I finished my crocheted dishcloth!  It actually went pretty quickly once I got the hang of it.  Now that I know what I’m doing, I might have to go and buy some more wool (or cotton, or cotton wool… you know what I mean) so I can make another one to have as a spare. But this time in a plain colour that’s a bit easier to see!

My super busy and social weekend continued yesterday with the Harvestbirds coming over for lunch.  I’d promised this to the mini-Harvestbirds a few weeks ago when Harvestbird dropped by to pick up the wee sewing machine (which she’s borrowing while deciding whether she wants to buy herself a machine), and they were most disappointed when they weren’t allowed to stay.  So I’d promised them that on my first free day they could come over.
It was a very nice lunch (with way too much food, as usual, but that’s what having friends over is all about!), followed by several complicated games involving various dolls that I kept getting the names wrong of, and which had particularly disturbing body types (especially the ones that were (apparently) human versions of My Little Ponies, and wore unfeasably large boots) – I never thought I’d look fondly on Barbie dolls as having presented a comparatively realistic body image!  Then the elder mini-HB declared it was time to play “that drawing game we played last time”, which I eventually worked out was the simplified version of Pictionary we’d came up with on a previous visit (probably about a year ago!).  So we arranged ourselves into teams (after much discussion of the fact that having kids vs adults probably wouldn’t work very well when one of the kids isn’t old enough to be able to read the cards yet…) and took turns drawing a word from the cards (generally selected by the adult on the teams to be the easiest for the children to ether draw or guess).
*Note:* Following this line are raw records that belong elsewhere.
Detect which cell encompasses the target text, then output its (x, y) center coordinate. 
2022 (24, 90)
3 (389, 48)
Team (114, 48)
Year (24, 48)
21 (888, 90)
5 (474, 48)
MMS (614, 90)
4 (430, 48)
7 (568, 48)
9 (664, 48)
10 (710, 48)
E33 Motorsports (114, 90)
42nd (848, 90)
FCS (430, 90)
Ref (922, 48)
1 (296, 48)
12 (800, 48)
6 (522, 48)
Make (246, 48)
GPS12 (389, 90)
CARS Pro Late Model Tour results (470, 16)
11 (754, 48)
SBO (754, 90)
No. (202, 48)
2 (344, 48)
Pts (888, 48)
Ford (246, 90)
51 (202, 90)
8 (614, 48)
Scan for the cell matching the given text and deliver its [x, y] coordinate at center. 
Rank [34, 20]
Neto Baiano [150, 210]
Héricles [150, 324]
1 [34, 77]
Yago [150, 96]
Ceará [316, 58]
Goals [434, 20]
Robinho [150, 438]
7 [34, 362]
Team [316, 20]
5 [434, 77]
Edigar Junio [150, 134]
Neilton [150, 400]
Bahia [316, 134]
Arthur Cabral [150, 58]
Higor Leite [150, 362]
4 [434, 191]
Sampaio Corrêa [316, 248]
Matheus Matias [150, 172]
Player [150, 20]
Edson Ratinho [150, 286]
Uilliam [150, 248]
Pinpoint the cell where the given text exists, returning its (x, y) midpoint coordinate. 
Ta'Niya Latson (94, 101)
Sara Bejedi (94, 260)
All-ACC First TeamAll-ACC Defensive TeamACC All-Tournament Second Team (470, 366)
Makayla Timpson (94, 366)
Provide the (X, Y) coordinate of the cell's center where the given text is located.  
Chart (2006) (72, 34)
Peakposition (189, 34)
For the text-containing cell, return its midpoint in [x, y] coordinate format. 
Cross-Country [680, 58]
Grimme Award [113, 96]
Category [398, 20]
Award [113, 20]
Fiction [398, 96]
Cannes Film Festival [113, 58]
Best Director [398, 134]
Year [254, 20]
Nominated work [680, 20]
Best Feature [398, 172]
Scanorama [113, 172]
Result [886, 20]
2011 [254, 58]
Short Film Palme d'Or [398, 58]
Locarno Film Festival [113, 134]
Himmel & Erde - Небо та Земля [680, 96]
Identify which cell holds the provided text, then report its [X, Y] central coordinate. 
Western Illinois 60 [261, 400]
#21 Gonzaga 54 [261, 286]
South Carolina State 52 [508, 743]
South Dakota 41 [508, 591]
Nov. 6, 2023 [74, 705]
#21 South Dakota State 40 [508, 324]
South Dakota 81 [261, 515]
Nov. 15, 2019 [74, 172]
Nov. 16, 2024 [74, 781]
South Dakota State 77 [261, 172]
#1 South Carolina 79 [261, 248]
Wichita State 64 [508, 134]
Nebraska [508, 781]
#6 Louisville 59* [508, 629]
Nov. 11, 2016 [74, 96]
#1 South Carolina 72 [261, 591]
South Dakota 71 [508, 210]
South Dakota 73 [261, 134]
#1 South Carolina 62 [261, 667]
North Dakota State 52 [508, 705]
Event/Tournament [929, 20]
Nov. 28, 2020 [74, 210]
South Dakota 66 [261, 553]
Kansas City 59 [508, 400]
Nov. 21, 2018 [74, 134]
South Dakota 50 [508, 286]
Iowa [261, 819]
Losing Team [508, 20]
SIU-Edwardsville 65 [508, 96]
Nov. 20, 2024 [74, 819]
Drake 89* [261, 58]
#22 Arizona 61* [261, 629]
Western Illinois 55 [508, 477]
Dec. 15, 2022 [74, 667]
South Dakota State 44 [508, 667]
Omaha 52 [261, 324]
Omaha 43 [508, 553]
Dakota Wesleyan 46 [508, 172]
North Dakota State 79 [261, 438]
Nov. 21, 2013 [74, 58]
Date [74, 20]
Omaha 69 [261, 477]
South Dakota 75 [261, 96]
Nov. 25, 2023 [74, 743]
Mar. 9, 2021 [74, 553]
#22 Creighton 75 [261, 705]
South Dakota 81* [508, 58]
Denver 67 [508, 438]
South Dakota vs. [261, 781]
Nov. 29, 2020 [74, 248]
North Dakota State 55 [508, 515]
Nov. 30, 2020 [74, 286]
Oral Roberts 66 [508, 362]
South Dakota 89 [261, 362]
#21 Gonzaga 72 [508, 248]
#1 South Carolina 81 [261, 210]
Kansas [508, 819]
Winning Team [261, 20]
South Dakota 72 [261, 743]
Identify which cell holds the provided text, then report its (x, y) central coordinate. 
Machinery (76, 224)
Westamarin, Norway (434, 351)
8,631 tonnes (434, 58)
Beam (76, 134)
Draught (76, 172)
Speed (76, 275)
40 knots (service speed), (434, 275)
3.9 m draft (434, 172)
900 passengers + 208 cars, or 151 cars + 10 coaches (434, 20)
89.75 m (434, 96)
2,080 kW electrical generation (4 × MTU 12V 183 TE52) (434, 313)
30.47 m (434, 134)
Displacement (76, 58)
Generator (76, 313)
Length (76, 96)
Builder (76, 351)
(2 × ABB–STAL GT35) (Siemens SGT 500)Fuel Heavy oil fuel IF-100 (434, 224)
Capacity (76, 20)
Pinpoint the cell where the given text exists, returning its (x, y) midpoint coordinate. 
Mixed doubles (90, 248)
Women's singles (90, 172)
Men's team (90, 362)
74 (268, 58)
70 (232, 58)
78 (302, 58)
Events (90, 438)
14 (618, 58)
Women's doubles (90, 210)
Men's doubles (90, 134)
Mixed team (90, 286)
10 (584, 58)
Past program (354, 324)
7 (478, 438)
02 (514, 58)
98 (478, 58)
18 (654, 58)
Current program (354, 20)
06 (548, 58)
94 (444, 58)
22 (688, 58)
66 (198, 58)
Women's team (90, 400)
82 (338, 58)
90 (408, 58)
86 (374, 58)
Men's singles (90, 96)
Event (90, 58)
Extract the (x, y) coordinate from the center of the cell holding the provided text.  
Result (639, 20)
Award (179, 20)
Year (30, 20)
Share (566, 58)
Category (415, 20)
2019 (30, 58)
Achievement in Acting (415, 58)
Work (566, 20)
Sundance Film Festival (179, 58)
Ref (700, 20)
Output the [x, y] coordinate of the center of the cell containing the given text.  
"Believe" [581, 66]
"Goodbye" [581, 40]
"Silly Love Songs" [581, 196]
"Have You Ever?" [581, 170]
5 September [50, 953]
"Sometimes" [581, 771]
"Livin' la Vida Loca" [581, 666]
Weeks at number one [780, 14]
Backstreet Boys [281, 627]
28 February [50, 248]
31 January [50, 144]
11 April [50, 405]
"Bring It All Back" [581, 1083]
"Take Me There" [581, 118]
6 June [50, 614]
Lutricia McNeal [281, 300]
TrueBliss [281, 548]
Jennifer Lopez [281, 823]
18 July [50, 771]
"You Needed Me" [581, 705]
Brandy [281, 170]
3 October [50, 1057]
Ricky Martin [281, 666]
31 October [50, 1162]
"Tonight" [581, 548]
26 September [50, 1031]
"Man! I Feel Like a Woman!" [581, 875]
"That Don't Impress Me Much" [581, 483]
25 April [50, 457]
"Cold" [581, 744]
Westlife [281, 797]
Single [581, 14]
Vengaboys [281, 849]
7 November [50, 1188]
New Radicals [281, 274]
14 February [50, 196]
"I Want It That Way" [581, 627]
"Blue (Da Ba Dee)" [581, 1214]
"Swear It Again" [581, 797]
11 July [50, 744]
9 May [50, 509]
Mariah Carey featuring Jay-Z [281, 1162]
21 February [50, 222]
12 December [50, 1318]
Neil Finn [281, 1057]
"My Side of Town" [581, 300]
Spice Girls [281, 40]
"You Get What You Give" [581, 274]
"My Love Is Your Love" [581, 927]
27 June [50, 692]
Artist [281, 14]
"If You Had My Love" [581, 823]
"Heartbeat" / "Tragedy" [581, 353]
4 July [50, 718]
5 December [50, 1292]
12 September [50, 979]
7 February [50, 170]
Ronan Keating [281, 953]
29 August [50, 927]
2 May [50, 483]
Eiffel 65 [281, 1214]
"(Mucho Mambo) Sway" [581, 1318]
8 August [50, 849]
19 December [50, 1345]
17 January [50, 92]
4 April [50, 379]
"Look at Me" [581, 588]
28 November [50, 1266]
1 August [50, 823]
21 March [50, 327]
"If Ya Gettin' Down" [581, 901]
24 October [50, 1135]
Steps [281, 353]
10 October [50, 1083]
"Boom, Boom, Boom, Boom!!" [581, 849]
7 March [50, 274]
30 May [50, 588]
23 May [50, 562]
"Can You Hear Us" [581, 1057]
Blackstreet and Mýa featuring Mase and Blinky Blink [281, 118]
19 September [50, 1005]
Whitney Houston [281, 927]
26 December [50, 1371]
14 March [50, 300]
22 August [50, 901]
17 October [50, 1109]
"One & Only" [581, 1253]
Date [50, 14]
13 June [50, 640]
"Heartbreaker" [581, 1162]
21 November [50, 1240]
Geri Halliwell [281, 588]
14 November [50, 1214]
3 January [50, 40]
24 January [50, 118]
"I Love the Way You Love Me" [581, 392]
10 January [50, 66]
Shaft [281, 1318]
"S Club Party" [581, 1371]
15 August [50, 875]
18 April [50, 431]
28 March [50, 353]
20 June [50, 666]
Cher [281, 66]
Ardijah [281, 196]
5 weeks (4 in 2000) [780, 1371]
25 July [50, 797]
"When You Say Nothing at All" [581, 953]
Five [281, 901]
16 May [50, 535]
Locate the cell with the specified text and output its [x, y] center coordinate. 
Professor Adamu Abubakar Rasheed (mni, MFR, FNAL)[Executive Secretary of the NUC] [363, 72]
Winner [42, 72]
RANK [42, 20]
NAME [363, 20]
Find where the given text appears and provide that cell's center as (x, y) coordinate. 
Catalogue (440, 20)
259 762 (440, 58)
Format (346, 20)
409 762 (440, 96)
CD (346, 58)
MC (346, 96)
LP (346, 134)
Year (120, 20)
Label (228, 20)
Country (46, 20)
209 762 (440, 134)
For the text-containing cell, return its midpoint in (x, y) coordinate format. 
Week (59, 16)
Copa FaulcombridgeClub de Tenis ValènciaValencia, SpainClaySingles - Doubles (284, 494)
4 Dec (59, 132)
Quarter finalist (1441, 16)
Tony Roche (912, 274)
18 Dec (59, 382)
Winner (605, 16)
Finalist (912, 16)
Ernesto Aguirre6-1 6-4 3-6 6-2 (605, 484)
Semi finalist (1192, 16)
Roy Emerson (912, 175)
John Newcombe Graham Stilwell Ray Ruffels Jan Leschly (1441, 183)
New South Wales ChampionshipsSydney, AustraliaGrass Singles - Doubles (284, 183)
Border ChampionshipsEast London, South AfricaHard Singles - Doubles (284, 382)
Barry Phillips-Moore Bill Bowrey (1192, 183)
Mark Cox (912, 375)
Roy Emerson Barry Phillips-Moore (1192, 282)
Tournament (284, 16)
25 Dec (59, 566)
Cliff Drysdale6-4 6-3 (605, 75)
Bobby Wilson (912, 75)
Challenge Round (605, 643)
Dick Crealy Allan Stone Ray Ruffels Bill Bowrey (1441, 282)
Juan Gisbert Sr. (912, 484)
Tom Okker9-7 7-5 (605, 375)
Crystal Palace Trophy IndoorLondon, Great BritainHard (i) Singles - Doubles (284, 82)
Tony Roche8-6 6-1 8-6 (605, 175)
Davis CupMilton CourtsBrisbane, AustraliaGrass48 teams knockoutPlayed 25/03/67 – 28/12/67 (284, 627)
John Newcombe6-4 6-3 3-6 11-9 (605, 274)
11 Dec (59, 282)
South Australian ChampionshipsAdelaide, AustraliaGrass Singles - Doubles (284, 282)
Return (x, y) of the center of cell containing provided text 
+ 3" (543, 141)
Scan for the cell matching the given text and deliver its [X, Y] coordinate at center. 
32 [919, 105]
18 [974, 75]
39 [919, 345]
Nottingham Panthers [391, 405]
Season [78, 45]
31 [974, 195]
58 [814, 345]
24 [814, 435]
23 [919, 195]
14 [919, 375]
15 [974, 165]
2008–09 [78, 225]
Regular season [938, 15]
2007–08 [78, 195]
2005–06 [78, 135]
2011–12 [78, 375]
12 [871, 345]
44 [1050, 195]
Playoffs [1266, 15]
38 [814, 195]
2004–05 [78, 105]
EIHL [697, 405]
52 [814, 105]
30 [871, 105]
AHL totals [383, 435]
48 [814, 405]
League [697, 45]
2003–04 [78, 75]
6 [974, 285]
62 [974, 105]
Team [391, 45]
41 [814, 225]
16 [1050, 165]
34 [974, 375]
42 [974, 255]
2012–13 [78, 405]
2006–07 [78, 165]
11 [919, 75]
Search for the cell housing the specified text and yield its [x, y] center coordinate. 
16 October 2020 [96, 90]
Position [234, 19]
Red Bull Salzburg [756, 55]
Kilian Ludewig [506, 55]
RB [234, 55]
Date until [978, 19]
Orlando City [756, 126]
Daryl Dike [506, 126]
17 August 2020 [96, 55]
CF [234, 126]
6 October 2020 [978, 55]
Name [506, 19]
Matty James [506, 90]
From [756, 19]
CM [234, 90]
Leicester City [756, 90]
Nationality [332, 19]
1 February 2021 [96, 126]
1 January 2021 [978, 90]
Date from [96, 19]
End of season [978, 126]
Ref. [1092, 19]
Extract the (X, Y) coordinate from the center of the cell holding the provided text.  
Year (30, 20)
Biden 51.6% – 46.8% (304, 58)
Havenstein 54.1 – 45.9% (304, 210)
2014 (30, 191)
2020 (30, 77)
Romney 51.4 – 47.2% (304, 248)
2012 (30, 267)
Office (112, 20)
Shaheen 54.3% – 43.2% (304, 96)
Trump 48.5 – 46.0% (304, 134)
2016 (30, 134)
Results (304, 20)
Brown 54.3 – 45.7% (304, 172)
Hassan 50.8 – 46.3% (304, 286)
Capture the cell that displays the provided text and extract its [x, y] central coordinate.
I love seeing how kids’ brains work as they play Pictionary or charades, or any of those games that rely so heavily on theory of mind.  It’s often not until the word is guessed before you can actually figure out what the picture was supposed to be, and how that relates in any way to the actual word – like when younger mini-HB was tasked with drawing a boat, so spent a very long time drawing water, but never actually got round to drawing the boat.  Or, best of all, when elder mini-HB had to draw a box, so drew a pokeball, and then something resembling a cat. We spent a long time guessing various pokemon creatures (assuming she’d got bored with the word on the card and decided to draw something else, because I knew my edition of the game long pre-dated pokemon!) before realising that the cat-thing was actually supposed to be a box with its top flaps open, and the pokeball wasn’t capturing it, but being put in the box.  The logic of the drawing was impeccable.  To a six-year-old.